Exercise data:
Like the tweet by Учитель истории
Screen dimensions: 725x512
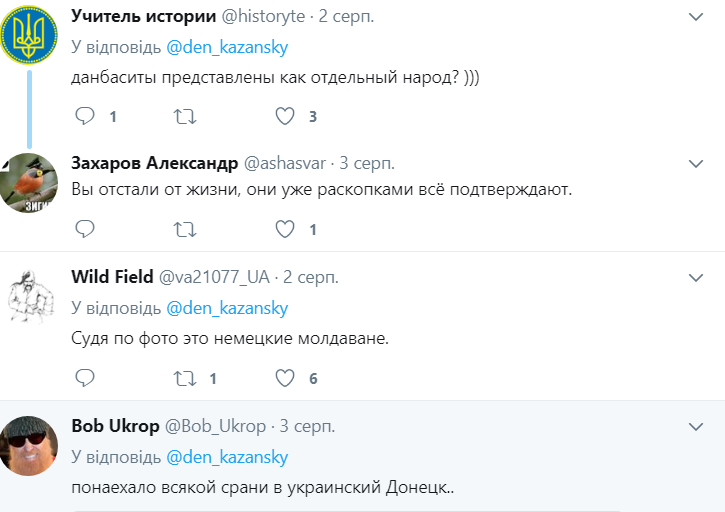(285, 116)
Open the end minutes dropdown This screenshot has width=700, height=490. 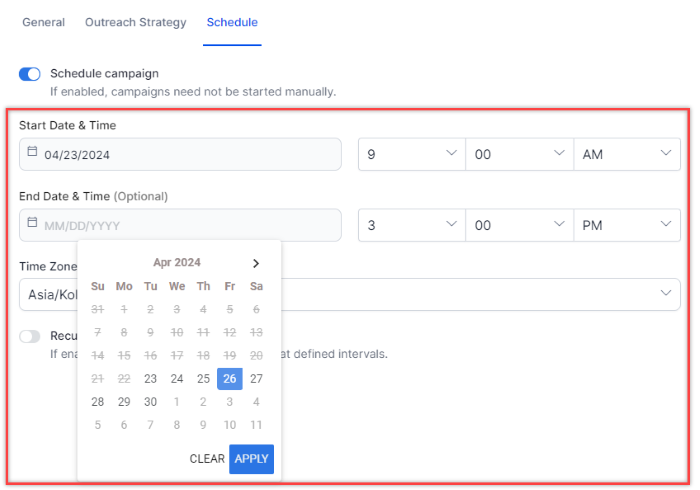[x=519, y=225]
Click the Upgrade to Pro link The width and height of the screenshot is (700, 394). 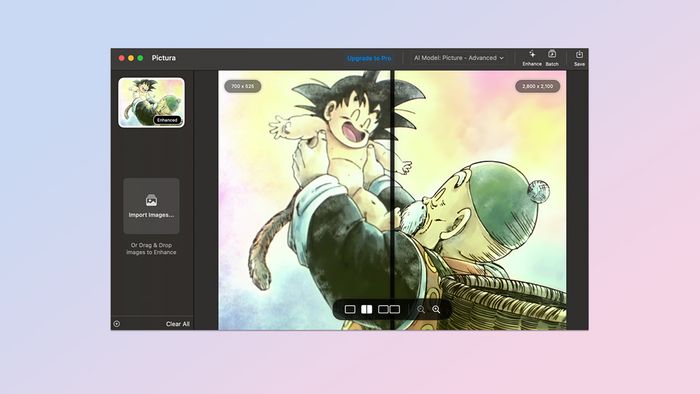click(369, 58)
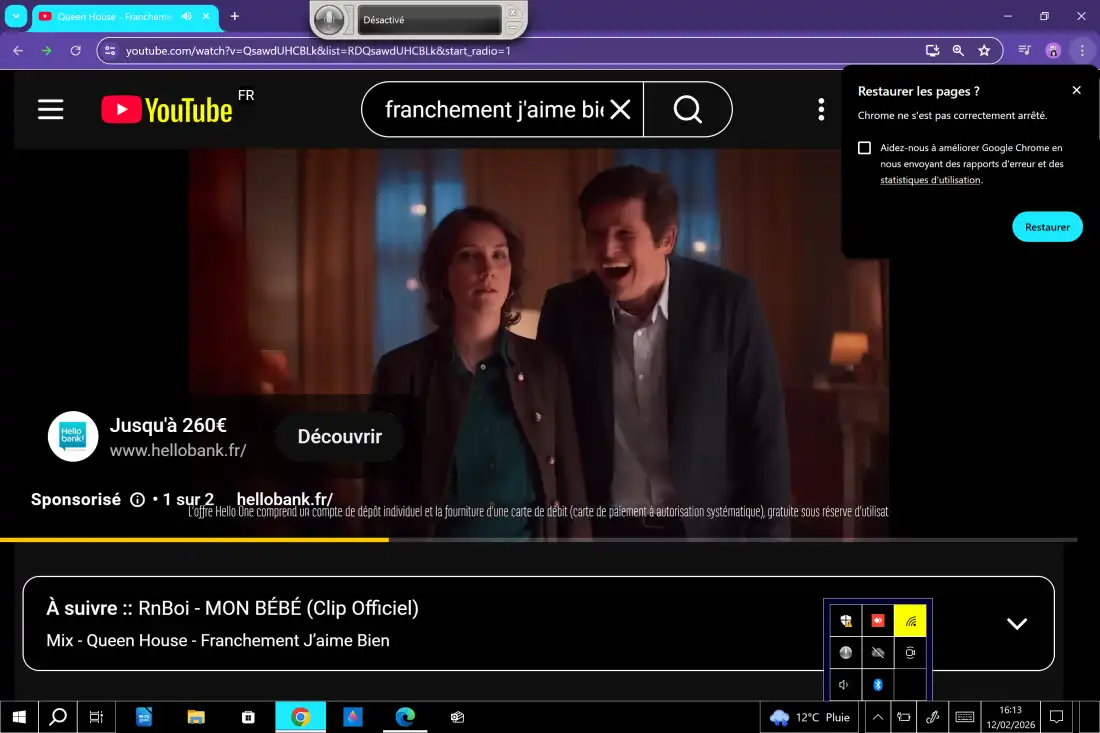
Task: Click the YouTube search magnifier button
Action: pyautogui.click(x=687, y=109)
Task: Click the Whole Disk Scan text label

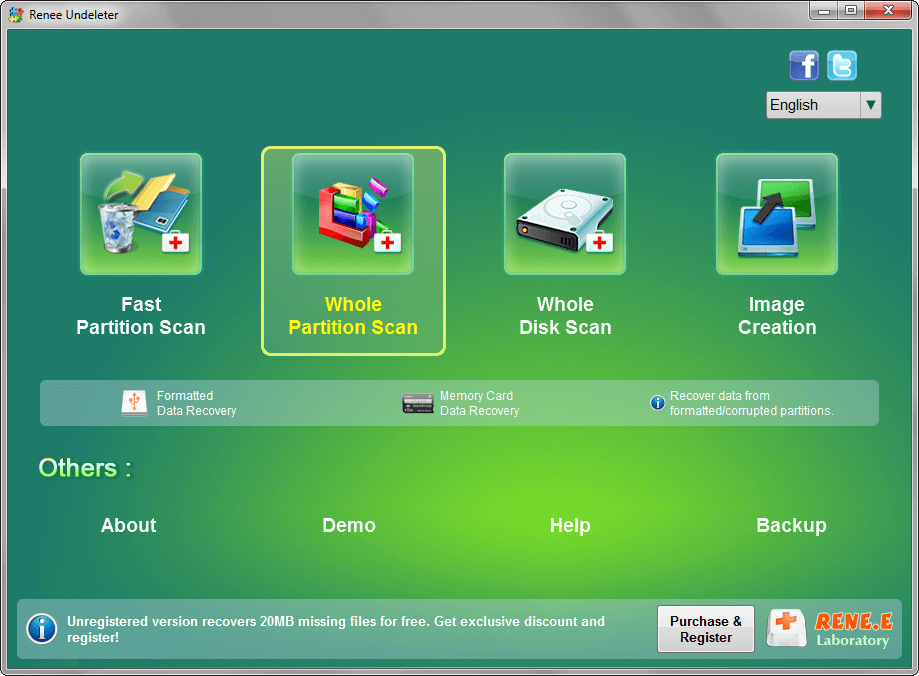Action: point(565,316)
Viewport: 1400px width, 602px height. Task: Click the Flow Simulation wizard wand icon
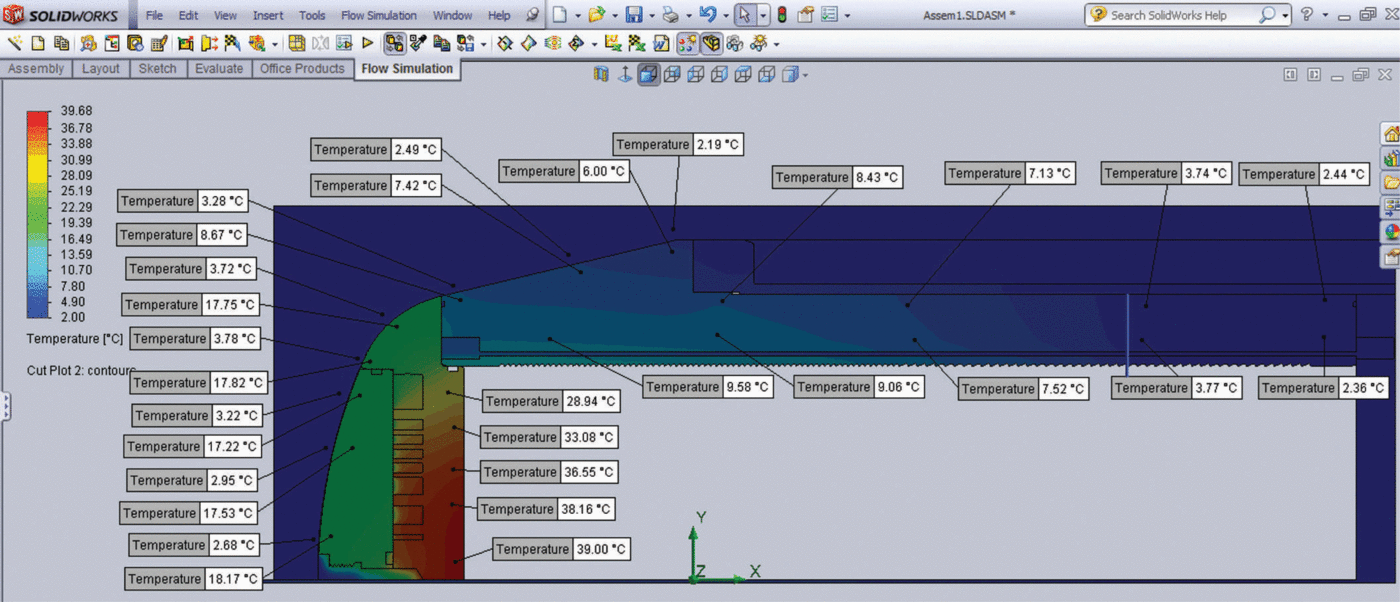(x=14, y=44)
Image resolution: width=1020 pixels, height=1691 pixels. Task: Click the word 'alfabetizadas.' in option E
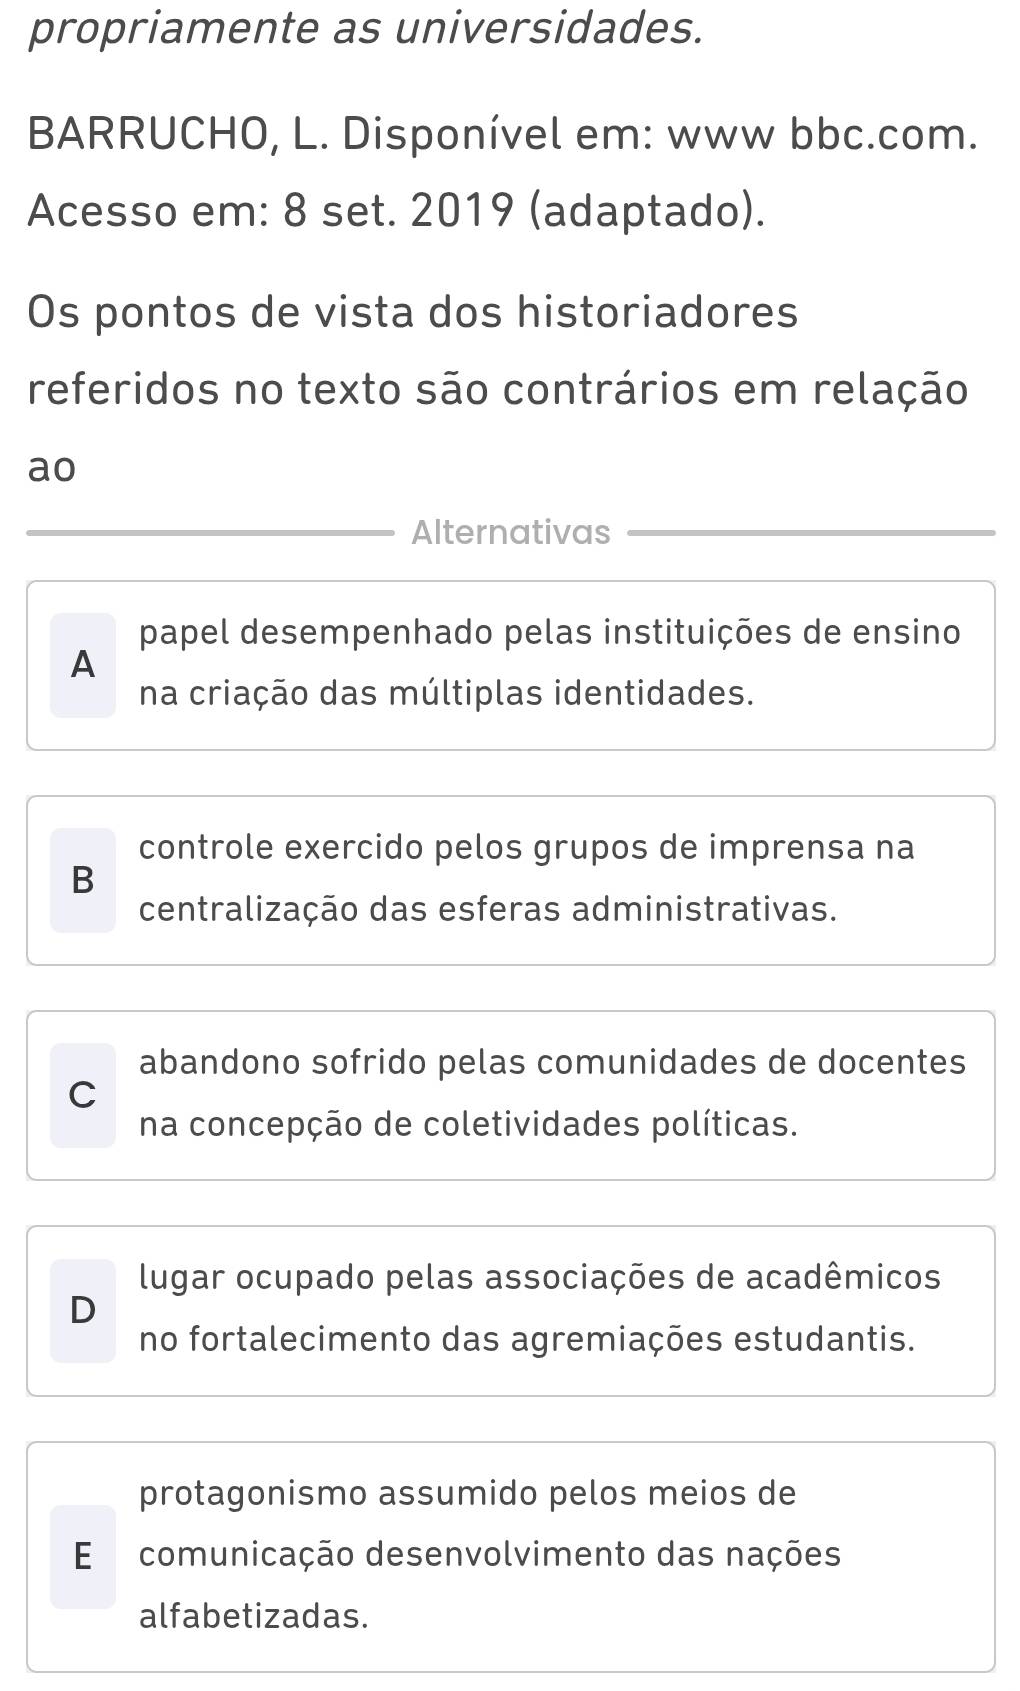pos(254,1616)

What you are asked to do:
Return verbatim every line from the one holding "Image resolution: width=1020" to the end of the records above. Do not copy the pictures.

Response area:
Image resolution: width=1020 pixels, height=1691 pixels. Task: Click the word 'alfabetizadas.' in option E
pos(254,1616)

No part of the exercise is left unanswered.